:: Task instructions ::
According to the review of O'Connell's book on Sherman, what ended Sherman's career as a New York banker?

:: Document segment ::
════════════════
O’Connell begins by lecturing the reader on the concept of military strategy and concludes that Sherman’s ultimate career goal was national consolidation of the central bond of the North American continent and Manifest Destiny.  He further concludes that he never wanted to be in total command during his military career, as it was difficult enough being in charge of strategy.  These conclusions are well supported in the first two-thirds of the book that make up section one.  O’Connell is on firm ground with his theme and goes on to support his argument as he takes the reader through Sherman’s career at West Point, the Second Seminole War of 1835-1842, a stint at on the Sullivan Islands across the harbor from Charleston, South Carolina, as a recruiting officer in the Pittsburgh region, a stationing in California, and investigating corruption in New Orleans.  What should be apparent is that the most important activity of this time period was the Mexican War, which Sherman missed out on, while others from his graduating class at West Point began to earn their reputations.  As a strategist what was most important for Sherman at this juncture of his life was his discovery of the importance of the Mississippi which fit his world view as he would describe the region as the “spinal column of America.”  Sherman’s love for geography and topography was born at this time and along with a photographic memory for detail.  This would allow him to remember almost every aspect from each area that he transverses in his career fostering the development of a data base that in part explains his success as a strategist during the Civil War.

(The Union siege of Vicksburg, July, 1863)

It is O’Connell’s discussion of the Civil War that is the strongest part of the book.  O’Connell does pepper this section with details concerning his upbringing, his relationship with the Ewing family, his marriage and raising a family all of which are important enough, but detail later in the book clarifies a great deal of what is discussed here.  In a sense the Civil War saved Sherman’s career.  By the early 1850s Sherman leaves the army and tries his hand in the private sector.  His father-in-law, Thomas Ewing, a cabinet officer, politician, and wealthy individual wanted him to take over  a Salt Mine he owned near his home in Lancaster, Ohio which became part of a tug of war between the Ewing family and his wife Ellen, and what Sherman wanted to do with his life.  The Ewing-Sherman relationship at times dominates the narrative as Sherman tries to be his own man and continually win over his wife.  The period preceding the Civil War was probably the worst period for Sherman.  His career as a New York banker ended with the crash of 1857.  He returned to California as a banker but due to the economy the venture was a failure.  He finally gives into Thomas Ewing’s urging and runs one of the the family businesses in Leavenworth, Ka.  It became increasingly clear to Sherman the only arena that he felt comfortable in was the military and after the election of Lincoln he rejoins the army and with secession his career is saved.
════════════════
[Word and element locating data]
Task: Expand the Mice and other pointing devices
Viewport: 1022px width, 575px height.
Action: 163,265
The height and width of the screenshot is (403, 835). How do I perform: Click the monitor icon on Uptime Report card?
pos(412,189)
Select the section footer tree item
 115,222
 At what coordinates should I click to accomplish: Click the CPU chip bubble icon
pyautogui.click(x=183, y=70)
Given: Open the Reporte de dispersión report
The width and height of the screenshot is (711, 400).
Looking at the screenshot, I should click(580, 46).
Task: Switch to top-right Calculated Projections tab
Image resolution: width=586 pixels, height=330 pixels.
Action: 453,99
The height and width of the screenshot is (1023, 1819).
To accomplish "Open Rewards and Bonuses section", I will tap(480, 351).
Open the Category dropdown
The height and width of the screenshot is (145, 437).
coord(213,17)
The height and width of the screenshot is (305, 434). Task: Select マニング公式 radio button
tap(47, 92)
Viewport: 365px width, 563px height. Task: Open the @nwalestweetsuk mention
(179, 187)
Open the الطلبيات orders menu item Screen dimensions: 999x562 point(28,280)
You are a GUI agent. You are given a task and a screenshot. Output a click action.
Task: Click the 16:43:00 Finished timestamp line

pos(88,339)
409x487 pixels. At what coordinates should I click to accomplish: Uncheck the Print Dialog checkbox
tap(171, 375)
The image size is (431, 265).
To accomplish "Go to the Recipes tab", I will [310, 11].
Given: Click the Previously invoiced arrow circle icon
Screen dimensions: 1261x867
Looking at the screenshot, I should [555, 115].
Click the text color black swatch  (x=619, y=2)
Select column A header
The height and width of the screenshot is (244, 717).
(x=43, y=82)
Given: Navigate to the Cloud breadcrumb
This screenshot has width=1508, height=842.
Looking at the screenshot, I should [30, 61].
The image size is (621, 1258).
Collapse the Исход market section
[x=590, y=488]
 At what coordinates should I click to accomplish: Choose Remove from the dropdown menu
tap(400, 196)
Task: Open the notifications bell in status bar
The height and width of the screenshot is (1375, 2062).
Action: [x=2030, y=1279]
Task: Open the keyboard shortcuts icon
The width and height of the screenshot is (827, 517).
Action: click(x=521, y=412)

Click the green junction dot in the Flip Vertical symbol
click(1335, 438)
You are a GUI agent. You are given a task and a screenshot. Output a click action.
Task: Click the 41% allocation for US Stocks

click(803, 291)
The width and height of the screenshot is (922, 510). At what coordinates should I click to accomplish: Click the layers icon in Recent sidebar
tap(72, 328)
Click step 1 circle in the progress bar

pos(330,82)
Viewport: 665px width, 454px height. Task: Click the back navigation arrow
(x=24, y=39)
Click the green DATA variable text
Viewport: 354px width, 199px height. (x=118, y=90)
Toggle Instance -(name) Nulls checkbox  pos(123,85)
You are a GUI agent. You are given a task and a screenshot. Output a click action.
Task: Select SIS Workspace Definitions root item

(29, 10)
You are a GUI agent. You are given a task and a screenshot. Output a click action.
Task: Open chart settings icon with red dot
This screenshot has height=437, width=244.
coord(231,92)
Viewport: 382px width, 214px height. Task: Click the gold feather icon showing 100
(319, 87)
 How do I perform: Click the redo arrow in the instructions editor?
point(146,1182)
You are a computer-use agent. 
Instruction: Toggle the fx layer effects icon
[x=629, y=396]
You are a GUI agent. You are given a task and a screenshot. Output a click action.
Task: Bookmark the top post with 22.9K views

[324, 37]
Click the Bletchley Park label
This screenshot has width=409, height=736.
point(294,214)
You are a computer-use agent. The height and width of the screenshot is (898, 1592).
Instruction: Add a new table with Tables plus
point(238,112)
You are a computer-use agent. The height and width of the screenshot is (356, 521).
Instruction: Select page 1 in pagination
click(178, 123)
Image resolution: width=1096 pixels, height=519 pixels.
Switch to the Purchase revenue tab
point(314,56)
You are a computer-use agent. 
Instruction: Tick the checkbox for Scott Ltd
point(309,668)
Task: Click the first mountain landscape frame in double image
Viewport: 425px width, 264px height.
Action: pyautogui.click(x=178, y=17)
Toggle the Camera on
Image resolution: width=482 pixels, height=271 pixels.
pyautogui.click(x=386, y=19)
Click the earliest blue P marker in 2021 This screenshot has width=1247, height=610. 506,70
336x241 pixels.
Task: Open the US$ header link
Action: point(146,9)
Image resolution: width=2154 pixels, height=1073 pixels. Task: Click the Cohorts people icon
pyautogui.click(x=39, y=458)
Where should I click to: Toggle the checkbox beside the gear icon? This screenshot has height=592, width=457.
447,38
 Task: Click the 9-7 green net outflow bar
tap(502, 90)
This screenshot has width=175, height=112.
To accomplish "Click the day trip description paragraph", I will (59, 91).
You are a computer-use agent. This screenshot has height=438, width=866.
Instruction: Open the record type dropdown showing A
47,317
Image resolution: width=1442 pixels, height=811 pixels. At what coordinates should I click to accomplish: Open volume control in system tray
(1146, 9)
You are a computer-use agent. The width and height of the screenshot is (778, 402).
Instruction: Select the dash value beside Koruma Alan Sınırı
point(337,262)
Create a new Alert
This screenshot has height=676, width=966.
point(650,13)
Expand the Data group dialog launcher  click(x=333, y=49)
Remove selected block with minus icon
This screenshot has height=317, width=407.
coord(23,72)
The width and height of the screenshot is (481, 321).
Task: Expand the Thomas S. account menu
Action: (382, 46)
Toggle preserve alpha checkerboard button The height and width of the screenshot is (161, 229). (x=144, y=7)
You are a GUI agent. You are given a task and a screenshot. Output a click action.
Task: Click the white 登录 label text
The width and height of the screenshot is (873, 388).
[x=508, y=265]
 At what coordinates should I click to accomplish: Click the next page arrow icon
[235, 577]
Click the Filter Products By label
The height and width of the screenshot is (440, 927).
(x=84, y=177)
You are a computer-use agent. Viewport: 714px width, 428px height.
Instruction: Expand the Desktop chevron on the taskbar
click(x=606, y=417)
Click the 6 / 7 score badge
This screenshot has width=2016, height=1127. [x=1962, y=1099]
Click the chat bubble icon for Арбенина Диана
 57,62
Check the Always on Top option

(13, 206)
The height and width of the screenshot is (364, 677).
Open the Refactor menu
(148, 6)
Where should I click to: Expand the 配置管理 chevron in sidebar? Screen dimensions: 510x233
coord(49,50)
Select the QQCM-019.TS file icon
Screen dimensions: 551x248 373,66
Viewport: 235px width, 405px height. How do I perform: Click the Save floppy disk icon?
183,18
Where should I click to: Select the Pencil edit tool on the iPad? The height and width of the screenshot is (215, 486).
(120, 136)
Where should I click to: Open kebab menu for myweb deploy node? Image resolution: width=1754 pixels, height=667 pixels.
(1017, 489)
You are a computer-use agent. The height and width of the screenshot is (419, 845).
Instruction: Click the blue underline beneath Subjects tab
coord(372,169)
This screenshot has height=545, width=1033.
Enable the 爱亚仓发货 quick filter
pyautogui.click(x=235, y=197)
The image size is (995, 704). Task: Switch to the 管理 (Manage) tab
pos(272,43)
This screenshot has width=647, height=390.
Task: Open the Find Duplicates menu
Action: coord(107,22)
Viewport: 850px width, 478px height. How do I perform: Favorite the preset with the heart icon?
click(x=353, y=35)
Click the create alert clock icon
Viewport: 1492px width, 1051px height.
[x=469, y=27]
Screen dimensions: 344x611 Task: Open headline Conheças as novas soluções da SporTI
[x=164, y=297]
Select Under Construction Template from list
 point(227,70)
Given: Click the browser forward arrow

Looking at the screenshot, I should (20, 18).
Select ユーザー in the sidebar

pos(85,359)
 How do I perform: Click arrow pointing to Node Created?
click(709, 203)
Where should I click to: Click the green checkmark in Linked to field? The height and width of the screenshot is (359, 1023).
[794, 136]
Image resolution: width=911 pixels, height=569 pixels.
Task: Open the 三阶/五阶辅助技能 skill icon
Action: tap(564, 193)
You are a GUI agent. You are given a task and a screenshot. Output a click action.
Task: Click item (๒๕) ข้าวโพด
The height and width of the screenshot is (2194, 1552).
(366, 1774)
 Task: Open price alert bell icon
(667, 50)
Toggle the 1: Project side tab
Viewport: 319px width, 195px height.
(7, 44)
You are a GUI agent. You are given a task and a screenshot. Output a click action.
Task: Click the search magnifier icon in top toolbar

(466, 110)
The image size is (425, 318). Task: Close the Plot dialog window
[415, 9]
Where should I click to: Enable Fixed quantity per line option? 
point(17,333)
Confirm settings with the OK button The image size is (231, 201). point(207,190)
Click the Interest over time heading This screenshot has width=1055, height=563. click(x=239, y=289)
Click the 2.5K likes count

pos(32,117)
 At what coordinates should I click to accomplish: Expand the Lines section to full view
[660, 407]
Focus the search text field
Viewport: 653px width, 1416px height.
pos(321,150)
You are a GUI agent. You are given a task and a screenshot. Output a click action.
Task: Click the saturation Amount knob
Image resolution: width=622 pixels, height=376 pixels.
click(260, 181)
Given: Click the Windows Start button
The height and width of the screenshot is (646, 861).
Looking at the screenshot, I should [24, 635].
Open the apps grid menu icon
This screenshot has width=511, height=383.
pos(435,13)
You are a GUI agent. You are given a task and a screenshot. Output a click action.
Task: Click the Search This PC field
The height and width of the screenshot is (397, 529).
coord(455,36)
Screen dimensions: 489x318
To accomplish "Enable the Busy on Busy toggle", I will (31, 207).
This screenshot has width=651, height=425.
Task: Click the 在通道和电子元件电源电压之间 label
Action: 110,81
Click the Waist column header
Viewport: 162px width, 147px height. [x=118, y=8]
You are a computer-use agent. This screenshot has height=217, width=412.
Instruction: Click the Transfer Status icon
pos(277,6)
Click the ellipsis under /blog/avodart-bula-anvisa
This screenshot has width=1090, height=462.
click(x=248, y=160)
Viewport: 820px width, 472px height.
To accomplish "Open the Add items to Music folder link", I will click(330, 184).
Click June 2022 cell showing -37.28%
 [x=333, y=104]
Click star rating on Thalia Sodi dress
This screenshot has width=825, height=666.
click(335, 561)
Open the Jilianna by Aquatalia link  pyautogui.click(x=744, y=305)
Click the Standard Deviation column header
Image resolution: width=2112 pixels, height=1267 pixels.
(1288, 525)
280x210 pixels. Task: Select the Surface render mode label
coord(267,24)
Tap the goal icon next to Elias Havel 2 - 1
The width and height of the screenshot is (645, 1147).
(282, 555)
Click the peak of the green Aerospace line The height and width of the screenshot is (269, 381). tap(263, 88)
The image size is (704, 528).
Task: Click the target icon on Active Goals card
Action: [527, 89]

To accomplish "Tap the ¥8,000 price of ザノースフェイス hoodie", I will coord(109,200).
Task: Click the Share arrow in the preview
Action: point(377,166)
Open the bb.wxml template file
════════════════
:: Expected answer ::
The crash of 1857.